= Exercise requirements =
What is wanted is every line below from the one with "You are a computer-use" up to and including the one with "1000x425 pixels.", retyped exactly, pictures excluded, nothing else.

Records: Begin

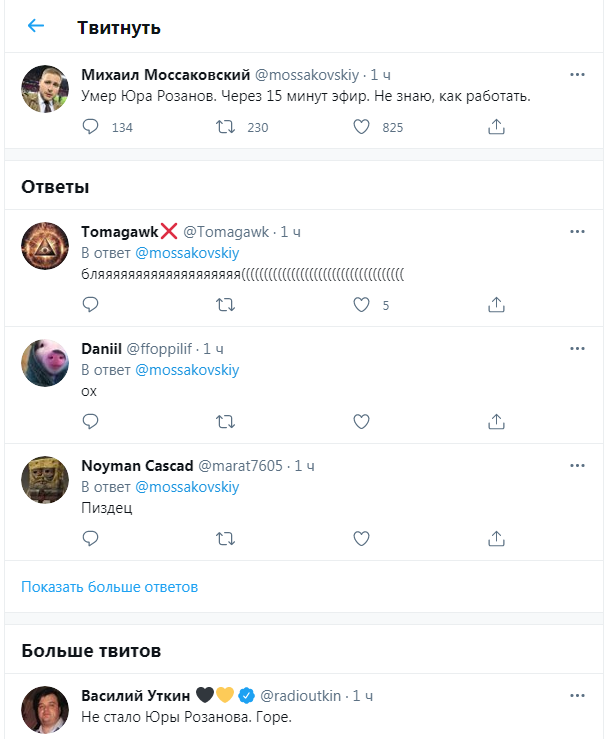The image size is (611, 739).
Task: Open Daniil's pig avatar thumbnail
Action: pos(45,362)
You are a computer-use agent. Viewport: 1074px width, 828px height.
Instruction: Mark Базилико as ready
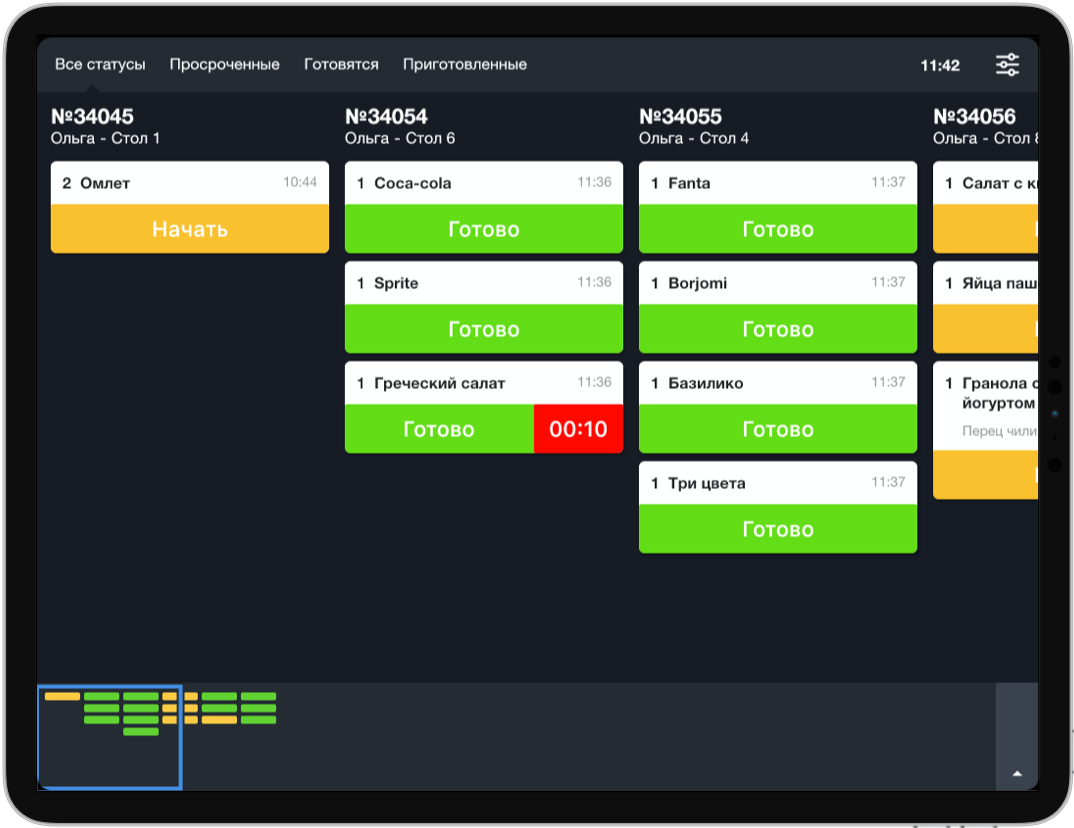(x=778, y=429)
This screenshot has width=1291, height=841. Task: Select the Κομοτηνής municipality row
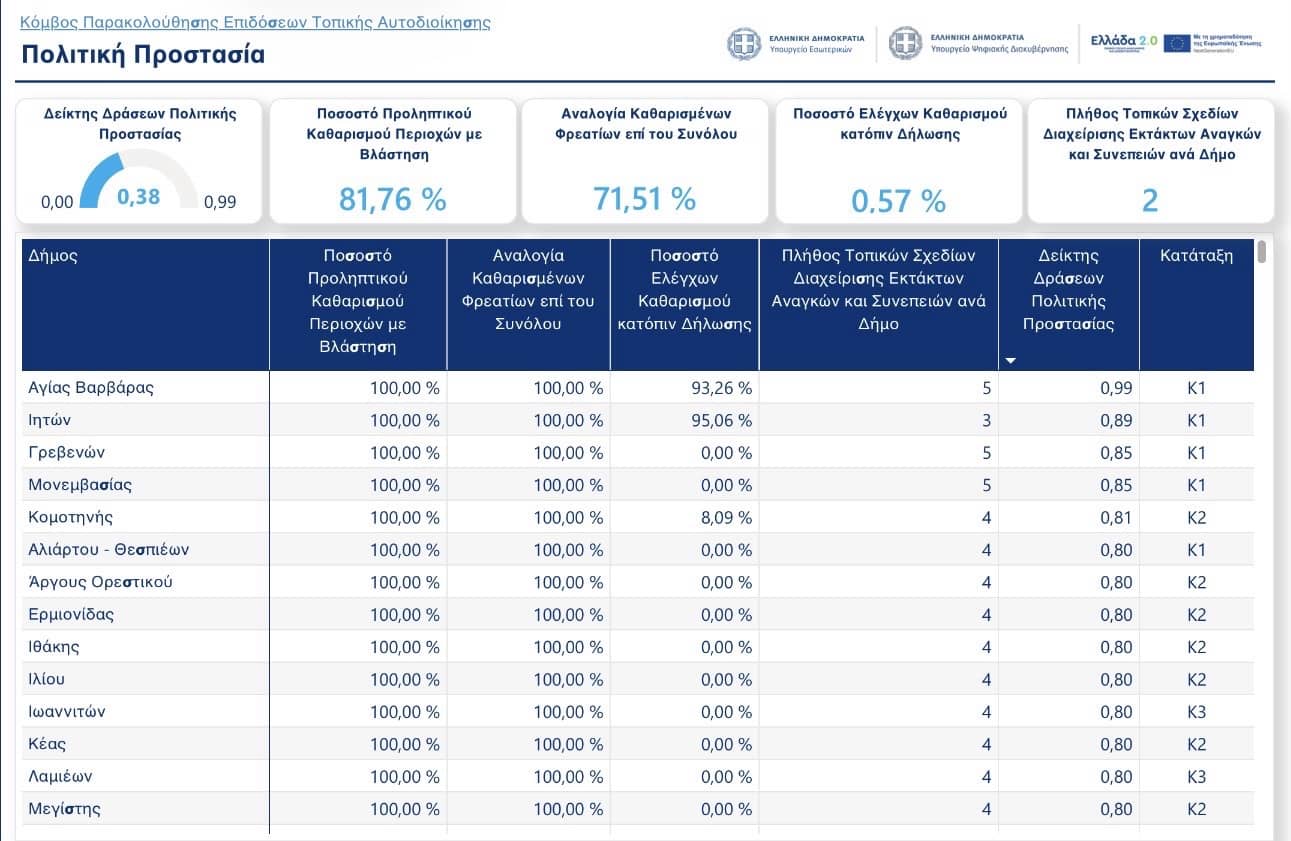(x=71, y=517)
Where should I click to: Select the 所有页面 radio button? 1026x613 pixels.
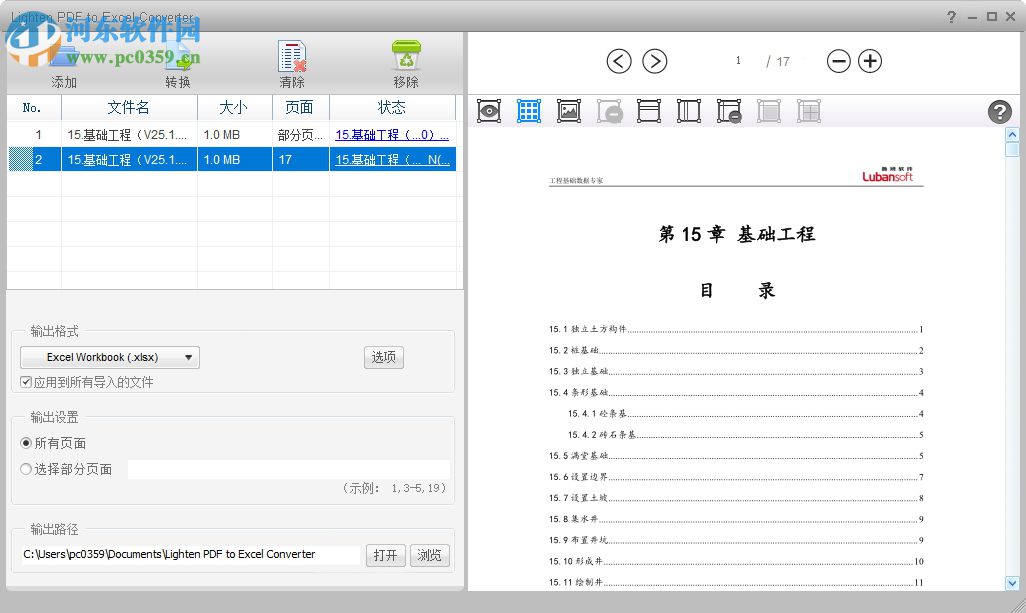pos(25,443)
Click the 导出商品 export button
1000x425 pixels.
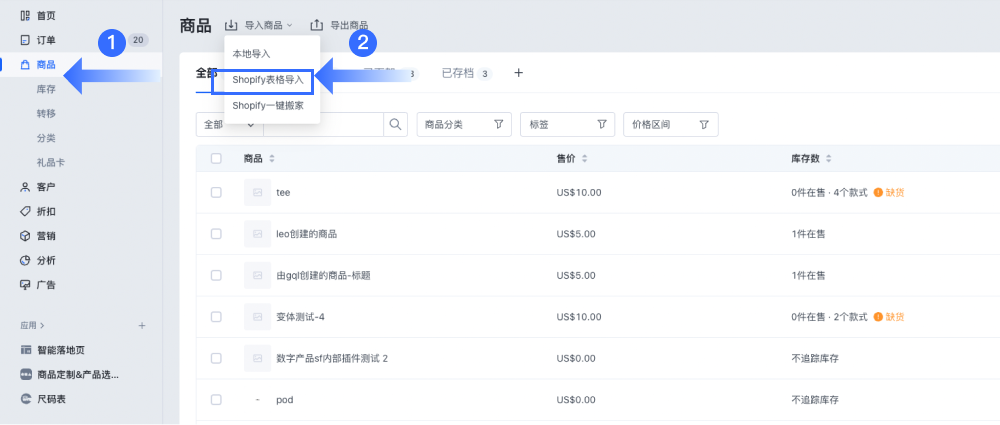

Records: End
Records: Begin

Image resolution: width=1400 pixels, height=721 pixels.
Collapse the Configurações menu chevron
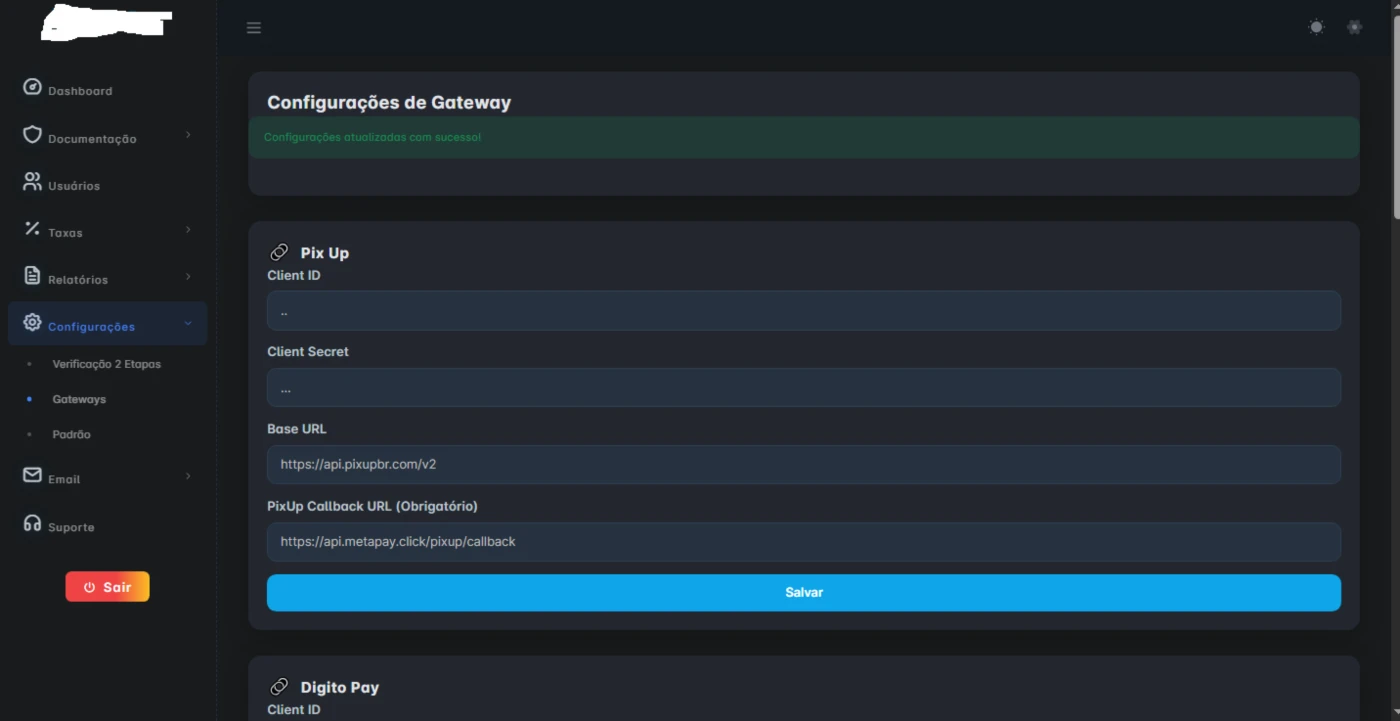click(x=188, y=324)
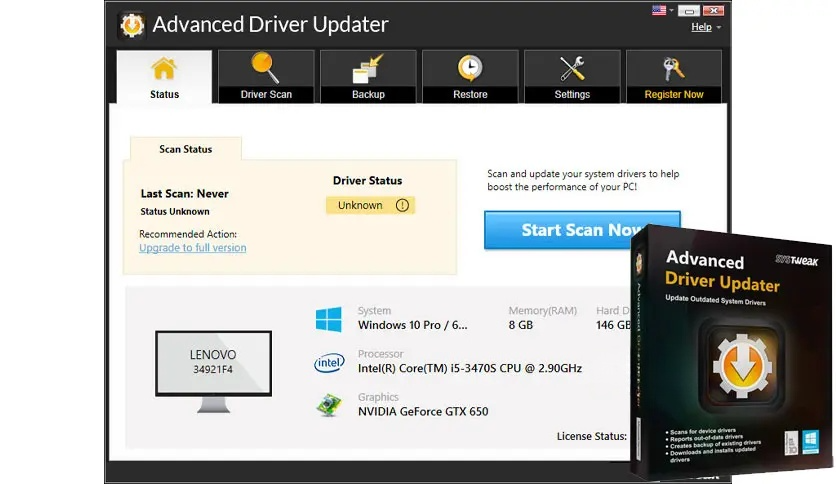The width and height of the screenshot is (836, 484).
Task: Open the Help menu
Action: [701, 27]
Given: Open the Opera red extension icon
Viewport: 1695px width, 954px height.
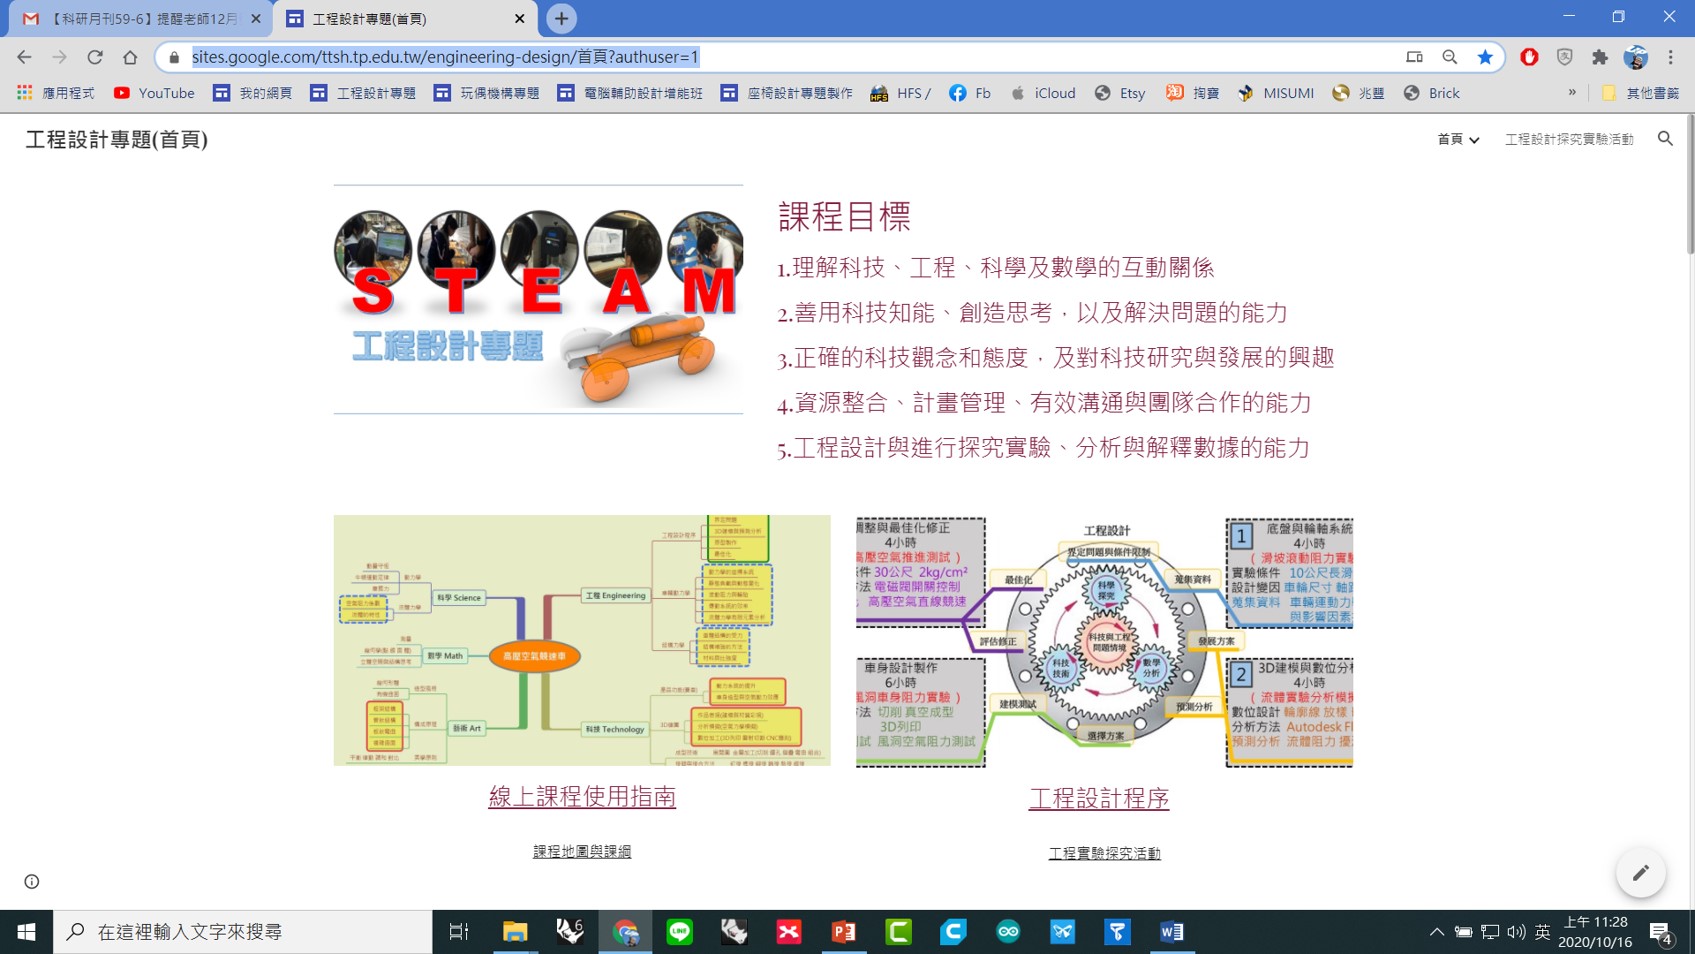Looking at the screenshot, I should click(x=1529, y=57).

Records: End
Records: Begin

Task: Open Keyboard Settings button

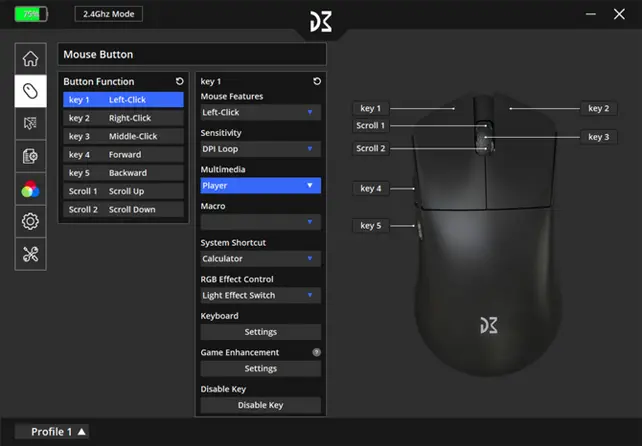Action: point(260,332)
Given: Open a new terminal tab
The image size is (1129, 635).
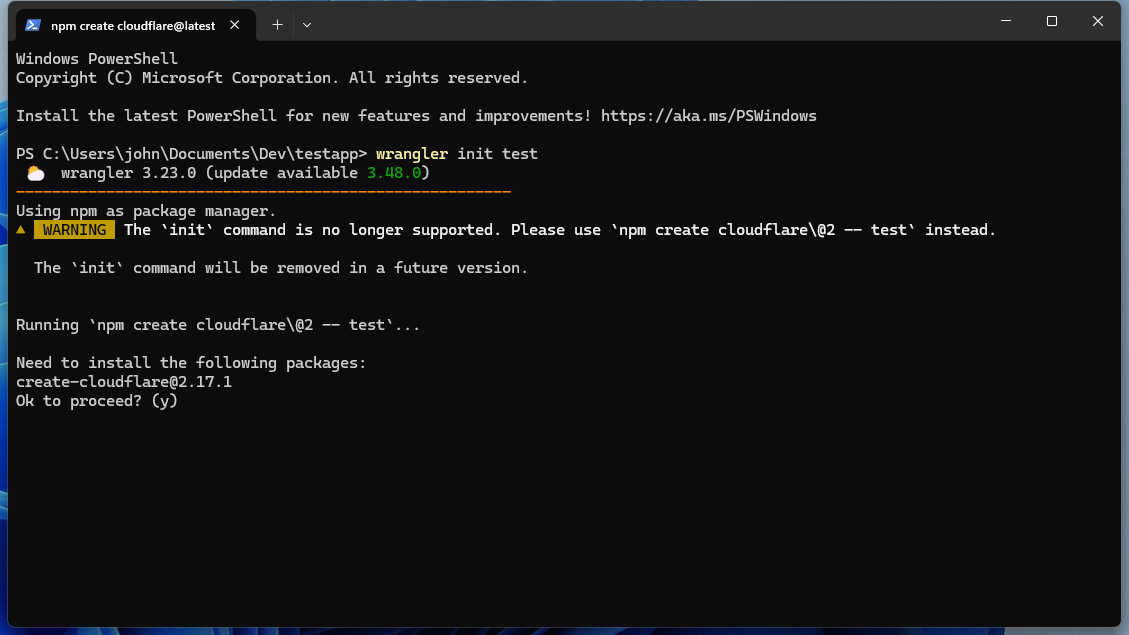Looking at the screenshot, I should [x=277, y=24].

Records: End

= Answer =
You are a computer-use agent. Viewport: 1074px width, 828px height.
Instruction: Mark Базилико as ready
(x=778, y=429)
This screenshot has width=1291, height=841. Task: Select the Κομοτηνής municipality row
(x=71, y=517)
Where should I click to: Select the 所有页面 radio button? 1026x613 pixels.
pos(25,443)
Click the 导出商品 export button
1000x425 pixels.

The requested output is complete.